• YOUR GOAL
Would you return the lines between the one holding "March 2004 (12, 2451)" and the one holding "October 2023 (13, 960)", inclusive, and only those, exactly as they stand in the listing below?

• INPUT RECORDS
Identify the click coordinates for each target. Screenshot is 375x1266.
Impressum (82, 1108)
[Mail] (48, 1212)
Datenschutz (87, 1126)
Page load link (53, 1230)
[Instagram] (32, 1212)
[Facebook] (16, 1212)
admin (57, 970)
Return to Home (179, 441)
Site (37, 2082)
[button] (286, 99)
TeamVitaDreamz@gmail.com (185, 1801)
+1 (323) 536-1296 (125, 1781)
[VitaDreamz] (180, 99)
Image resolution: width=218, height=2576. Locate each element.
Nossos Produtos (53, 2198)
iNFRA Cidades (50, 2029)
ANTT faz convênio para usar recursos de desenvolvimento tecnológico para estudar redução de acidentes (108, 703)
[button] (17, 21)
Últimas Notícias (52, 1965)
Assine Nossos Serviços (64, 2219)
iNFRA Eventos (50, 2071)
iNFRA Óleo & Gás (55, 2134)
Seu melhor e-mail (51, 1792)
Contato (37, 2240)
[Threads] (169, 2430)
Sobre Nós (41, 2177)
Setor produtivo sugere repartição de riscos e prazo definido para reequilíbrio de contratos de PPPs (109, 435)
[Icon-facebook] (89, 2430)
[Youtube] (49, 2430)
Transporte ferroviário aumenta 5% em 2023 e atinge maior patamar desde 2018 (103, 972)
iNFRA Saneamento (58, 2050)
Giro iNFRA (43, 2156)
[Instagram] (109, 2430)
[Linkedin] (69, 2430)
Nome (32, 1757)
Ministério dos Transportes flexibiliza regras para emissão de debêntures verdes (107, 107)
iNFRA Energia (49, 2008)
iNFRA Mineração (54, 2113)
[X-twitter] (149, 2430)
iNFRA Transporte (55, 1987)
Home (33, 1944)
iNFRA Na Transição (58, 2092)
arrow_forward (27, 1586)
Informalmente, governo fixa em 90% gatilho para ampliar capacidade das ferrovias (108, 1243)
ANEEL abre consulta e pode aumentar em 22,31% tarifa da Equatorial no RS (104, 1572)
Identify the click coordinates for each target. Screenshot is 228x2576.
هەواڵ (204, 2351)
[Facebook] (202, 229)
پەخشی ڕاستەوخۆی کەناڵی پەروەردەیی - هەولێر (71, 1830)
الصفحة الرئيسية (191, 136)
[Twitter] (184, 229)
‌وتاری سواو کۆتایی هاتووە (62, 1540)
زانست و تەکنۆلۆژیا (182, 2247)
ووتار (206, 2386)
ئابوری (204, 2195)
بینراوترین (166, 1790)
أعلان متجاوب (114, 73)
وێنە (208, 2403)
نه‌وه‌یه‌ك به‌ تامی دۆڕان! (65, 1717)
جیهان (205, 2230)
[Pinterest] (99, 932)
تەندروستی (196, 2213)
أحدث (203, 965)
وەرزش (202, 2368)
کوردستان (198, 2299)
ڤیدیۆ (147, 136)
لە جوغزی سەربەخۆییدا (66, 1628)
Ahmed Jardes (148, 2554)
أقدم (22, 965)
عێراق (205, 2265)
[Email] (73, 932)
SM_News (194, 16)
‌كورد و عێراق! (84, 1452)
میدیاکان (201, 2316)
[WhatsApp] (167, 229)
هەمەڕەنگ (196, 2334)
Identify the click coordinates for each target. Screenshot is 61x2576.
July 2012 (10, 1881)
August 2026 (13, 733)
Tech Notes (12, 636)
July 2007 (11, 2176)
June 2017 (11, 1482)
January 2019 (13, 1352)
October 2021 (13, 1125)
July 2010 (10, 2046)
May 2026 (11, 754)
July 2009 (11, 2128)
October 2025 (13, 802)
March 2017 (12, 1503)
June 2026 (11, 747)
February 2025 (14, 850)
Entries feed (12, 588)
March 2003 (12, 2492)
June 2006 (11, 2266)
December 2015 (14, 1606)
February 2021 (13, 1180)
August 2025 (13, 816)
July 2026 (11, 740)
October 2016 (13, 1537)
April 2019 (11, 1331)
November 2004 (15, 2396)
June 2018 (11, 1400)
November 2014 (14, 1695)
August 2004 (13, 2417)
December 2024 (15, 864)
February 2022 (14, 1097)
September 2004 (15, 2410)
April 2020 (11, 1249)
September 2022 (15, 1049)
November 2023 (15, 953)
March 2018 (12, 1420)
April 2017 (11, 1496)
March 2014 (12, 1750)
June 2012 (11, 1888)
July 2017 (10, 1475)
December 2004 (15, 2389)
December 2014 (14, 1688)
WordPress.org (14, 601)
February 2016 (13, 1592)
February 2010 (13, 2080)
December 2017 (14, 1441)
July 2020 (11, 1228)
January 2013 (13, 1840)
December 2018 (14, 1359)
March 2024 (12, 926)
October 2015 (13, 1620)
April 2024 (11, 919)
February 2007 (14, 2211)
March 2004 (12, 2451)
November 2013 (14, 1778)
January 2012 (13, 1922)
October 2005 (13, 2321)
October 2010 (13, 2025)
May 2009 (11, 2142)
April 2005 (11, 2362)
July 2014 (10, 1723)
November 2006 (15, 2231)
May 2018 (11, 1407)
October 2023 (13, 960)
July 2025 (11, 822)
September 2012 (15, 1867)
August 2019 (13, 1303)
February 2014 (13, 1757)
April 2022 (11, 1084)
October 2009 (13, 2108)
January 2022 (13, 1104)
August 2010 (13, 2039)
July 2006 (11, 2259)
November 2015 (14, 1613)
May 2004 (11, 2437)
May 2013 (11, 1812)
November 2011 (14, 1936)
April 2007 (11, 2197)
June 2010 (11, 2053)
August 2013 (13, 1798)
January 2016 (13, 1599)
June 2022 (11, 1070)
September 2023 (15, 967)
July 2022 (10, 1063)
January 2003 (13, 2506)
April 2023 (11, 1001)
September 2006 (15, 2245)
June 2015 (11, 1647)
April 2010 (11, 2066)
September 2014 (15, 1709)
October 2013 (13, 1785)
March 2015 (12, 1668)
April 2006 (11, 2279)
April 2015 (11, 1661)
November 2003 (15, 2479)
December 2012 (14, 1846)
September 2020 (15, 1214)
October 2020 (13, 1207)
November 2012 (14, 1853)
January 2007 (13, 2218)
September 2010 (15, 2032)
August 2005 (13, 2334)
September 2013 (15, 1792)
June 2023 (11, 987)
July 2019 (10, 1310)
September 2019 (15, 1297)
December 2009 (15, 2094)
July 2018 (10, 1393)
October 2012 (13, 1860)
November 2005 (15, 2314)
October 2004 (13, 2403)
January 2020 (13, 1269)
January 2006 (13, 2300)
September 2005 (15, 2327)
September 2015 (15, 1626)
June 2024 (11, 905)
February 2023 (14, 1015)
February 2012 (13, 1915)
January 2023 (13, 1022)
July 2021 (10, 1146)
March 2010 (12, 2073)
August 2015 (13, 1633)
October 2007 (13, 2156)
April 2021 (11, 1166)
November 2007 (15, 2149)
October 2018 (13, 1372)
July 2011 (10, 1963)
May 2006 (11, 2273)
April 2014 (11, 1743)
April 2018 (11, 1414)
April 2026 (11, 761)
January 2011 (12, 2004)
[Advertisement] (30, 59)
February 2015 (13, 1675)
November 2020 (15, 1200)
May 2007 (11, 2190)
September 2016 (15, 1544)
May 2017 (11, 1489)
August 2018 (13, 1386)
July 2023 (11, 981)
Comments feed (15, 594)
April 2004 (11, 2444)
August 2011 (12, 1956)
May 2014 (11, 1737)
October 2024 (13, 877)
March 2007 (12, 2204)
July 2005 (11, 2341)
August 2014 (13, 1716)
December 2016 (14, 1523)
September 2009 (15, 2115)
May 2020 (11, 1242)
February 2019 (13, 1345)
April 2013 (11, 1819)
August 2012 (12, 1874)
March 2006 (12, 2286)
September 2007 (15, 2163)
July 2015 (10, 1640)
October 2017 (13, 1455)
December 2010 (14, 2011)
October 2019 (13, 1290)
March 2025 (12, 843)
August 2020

• EXERCISE SOLUTION
March 2004 (12, 2451)
November 2013 (14, 1778)
January 2012 (13, 1922)
October 2005 (13, 2321)
October 2010 (13, 2025)
May 2009 (11, 2142)
April 2005 (11, 2362)
July 2014 (10, 1723)
November 2006 (15, 2231)
May 2018 (11, 1407)
October 2023 (13, 960)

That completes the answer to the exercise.